## Problem
Reproduce the lines from the one containing "Given: Open the Choose platform dropdown" up to and including the one containing "Action: (994, 553)", without the pictures.

## Data for the task
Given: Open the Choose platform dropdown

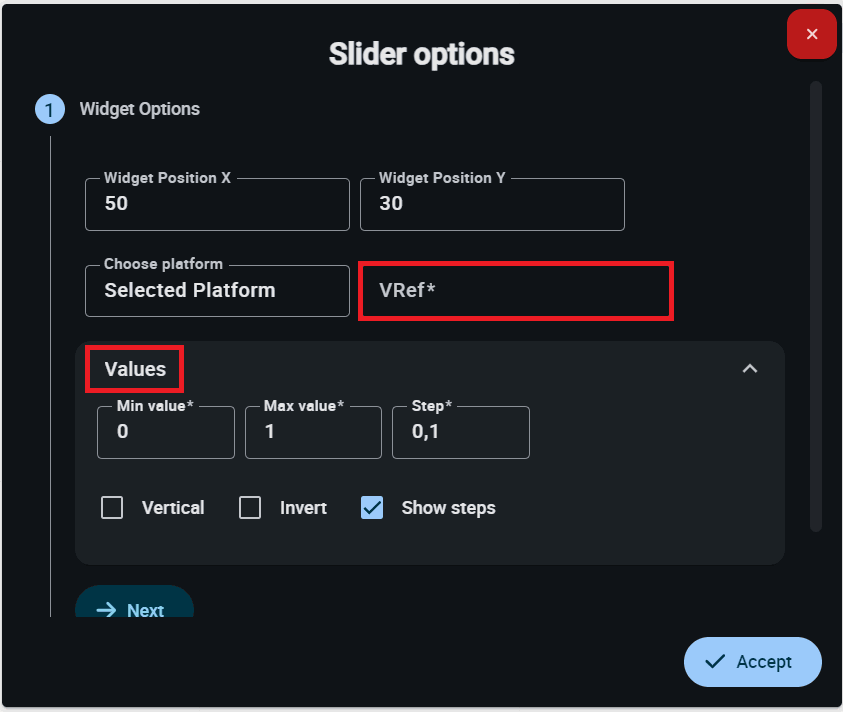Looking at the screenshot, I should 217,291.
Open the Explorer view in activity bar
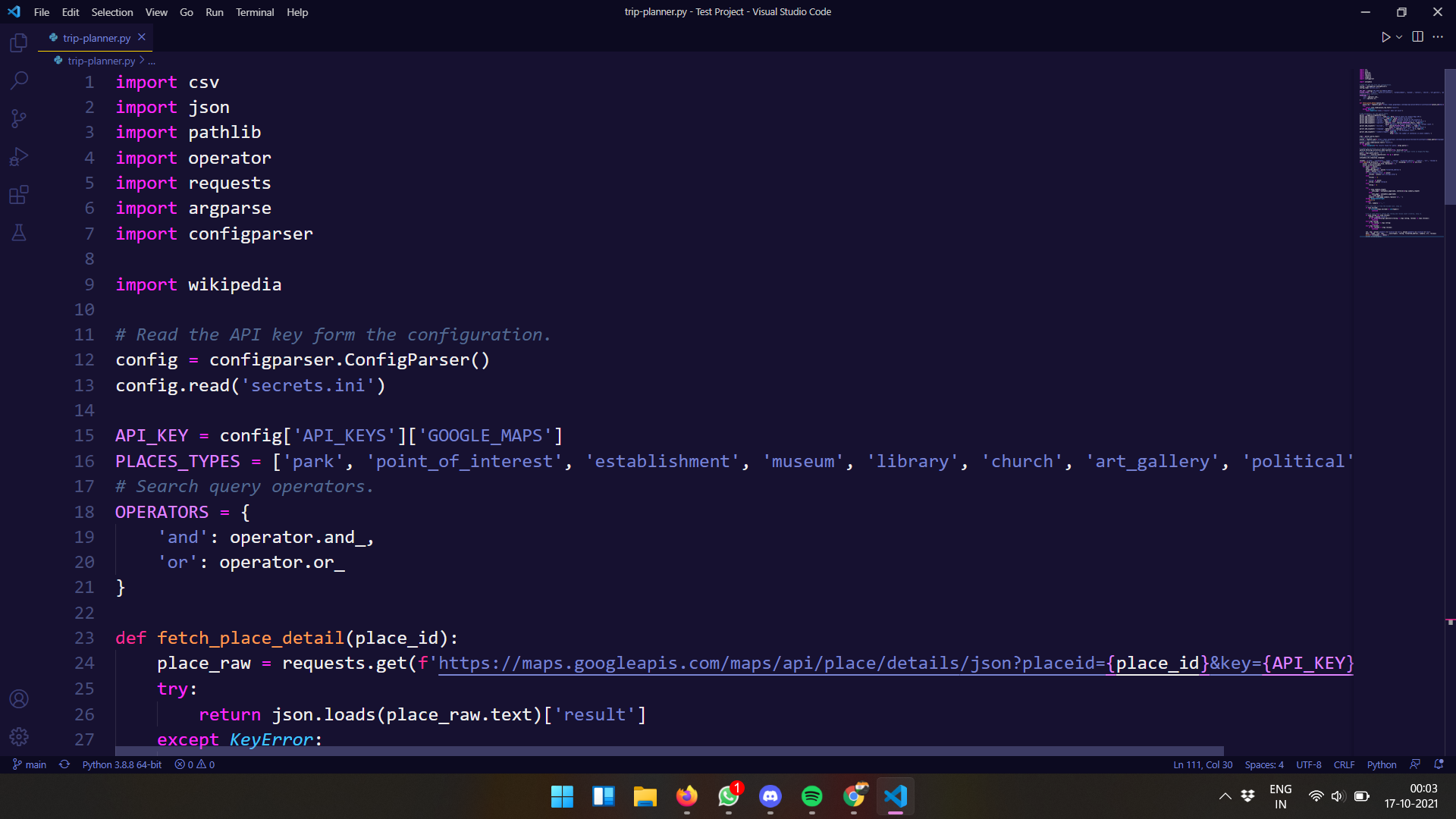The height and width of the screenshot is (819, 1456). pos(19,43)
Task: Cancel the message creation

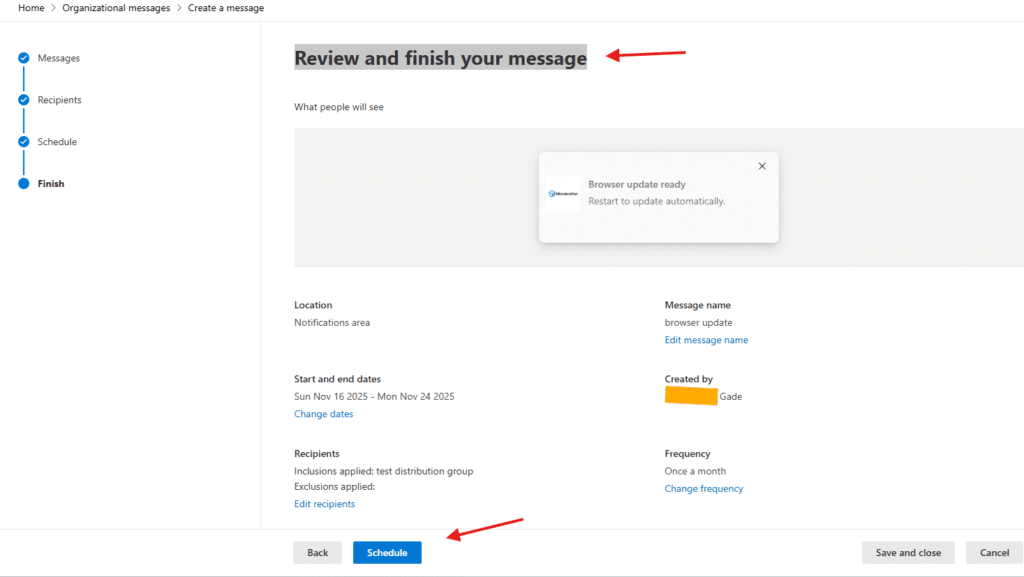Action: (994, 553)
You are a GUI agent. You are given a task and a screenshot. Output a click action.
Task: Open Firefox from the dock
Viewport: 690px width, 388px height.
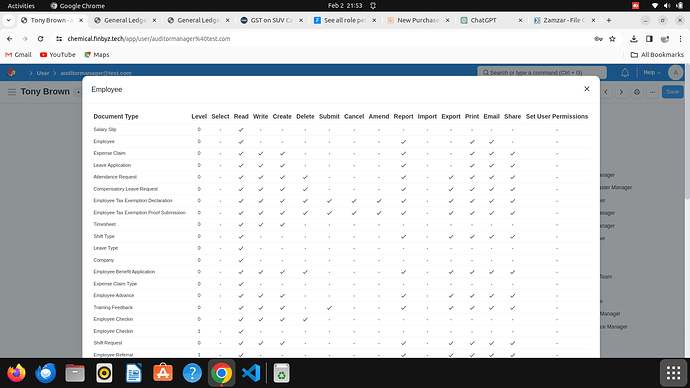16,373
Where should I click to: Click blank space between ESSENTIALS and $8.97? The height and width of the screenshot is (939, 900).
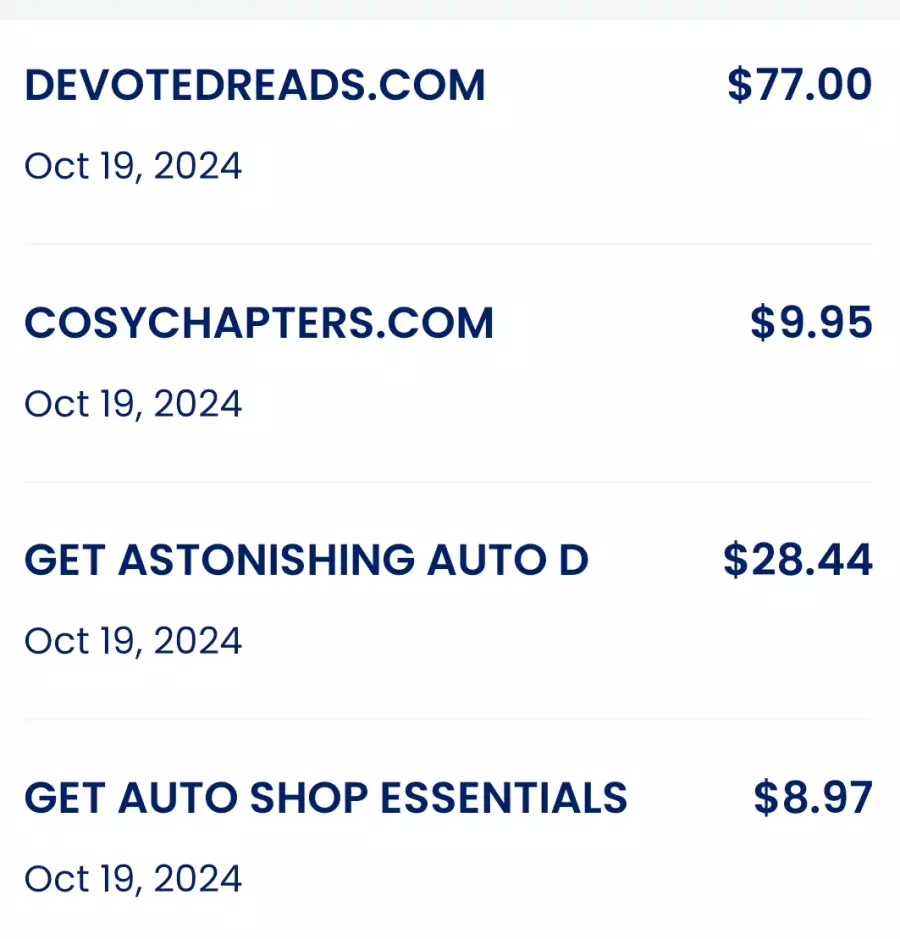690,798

* * *

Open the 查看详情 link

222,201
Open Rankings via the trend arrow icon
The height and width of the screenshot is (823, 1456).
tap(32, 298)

## The completed task
Given: Open the Choose platform dropdown

Looking at the screenshot, I should 217,291.
Open the Explorer view in activity bar
The height and width of the screenshot is (819, 1456). pos(19,43)
Task: Cancel the message creation

Action: (994, 553)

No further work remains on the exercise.